Extrait du document>
▼

Ceux qui soulignent, avec justesse, qu’au moins 200 tombes présumées découvertes près du pensionnat indien de Kamloops n’ont pas encore été confirmées sont qualifiés de « négationnistes ». Cette étiquette leur est attribuée alors que la Première nation Tkʼemlúps te Secwépemc elle-même n’a pas confirmé si les signatures trouvées par le géoradar sur le site sont bien les sépultures d’enfants ayant fréquenté l’école.
Si l’on constate – encore une fois avec exactitude – que la tuberculose et d’autres maladies ont été les principales causes de décès des enfants dans les pensionnats, cela suffit à se faire taxer de négationniste, bien que ce point ait été largement débattu par la Commission Vérité et Réconciliation.
Le rapport de Murray lui-même ne s’intéresse pas particulièrement aux faits ou aux preuves. Par exemple, elle affirme que des « négationnistes » sont entrés sur le site de Kamloops pour déterrer des tombes suspectes. Certains sont venus au milieu de la nuit, munis de pelles, écrit-elle, « ils ont dit qu’ils voulaient « voir par eux-mêmes » si des enfants étaient enterrés à cet endroit ».

▲

Consignes de l'exercice>
A: Selon l'extrait, combien de tombes présumées ont été découvertes près du pensionnat indien de Kamloops ?
B: Modifiez un passage de l'extrait en le recopiant à partir des mots « Ceux qui soulignent, avec » jusqu'aux mots « Vérité et Réconciliation. » inclus, et remplacez « géoradar » par « radar à pénétration de sol ».

[Entrées de données enregistrées]

▼

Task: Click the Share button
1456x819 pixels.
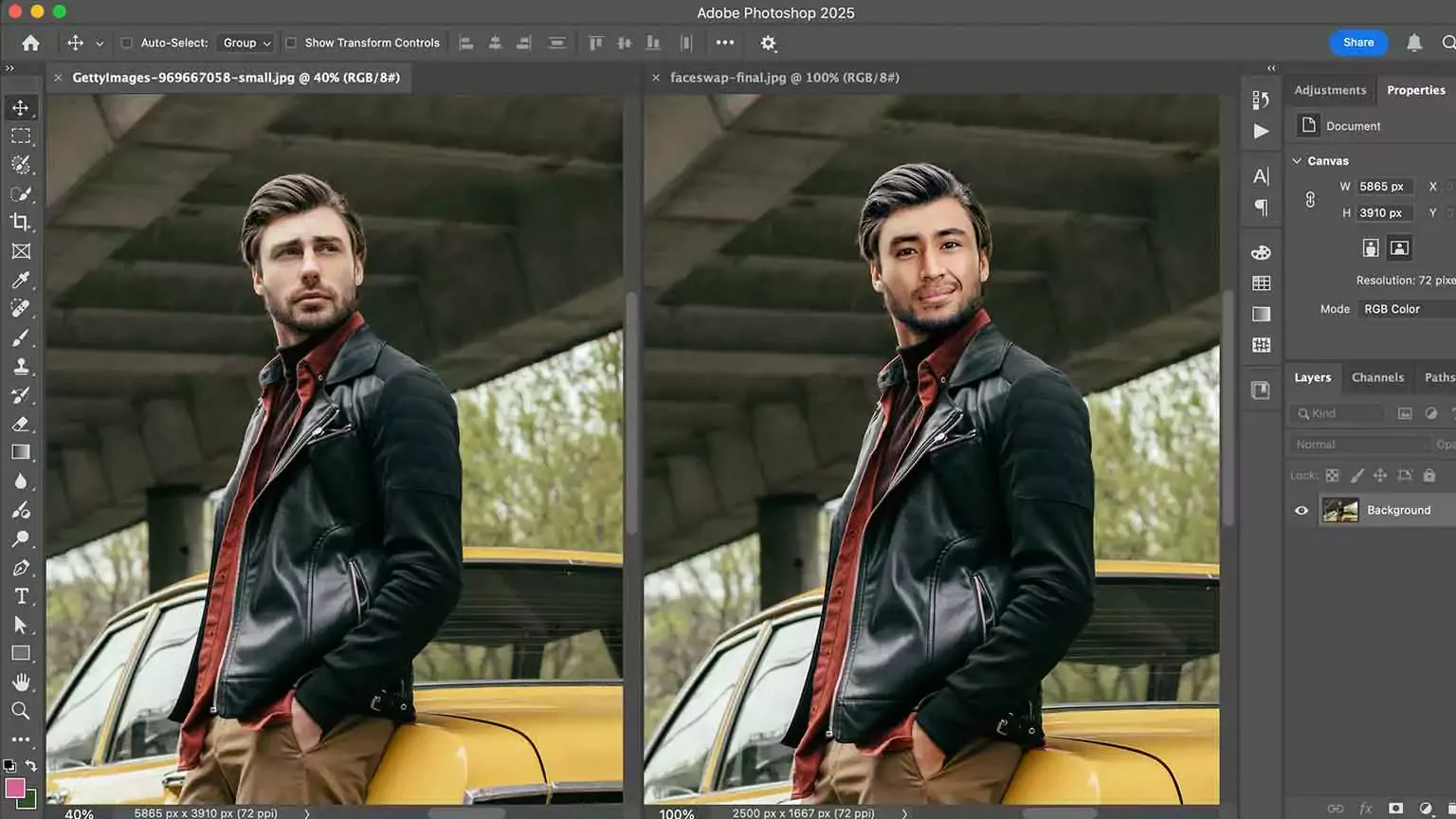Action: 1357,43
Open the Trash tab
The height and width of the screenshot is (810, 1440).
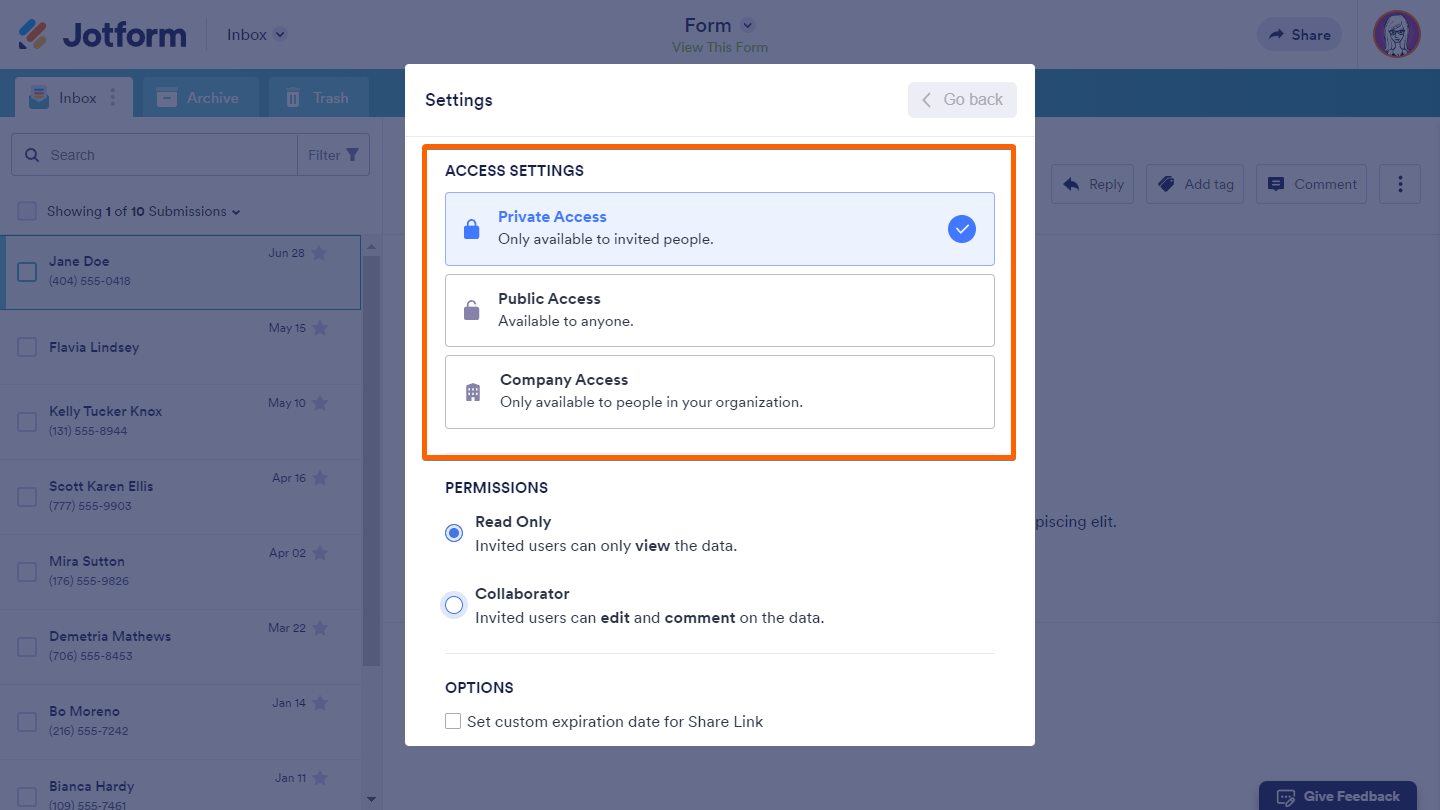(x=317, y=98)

▲

Corrigé de l'exercice>
A: Au moins 200 tombes présumées.

B:
Ceux qui soulignent, avec justesse, qu’au moins 200 tombes présumées découvertes près du pensionnat indien de Kamloops n’ont pas encore été confirmées sont qualifiés de « négationnistes ». Cette étiquette leur est attribuée alors que la Première nation Tkʼemlúps te Secwépemc elle-même n’a pas confirmé si les signatures trouvées par le radar à pénétration de sol sur le site sont bien les sépultures d’enfants ayant fréquenté l’école.
Si l’on constate – encore une fois avec exactitude – que la tuberculose et d’autres maladies ont été les principales causes de décès des enfants dans les pensionnats, cela suffit à se faire taxer de négationniste, bien que ce point ait été largement débattu par la Commission Vérité et Réconciliation.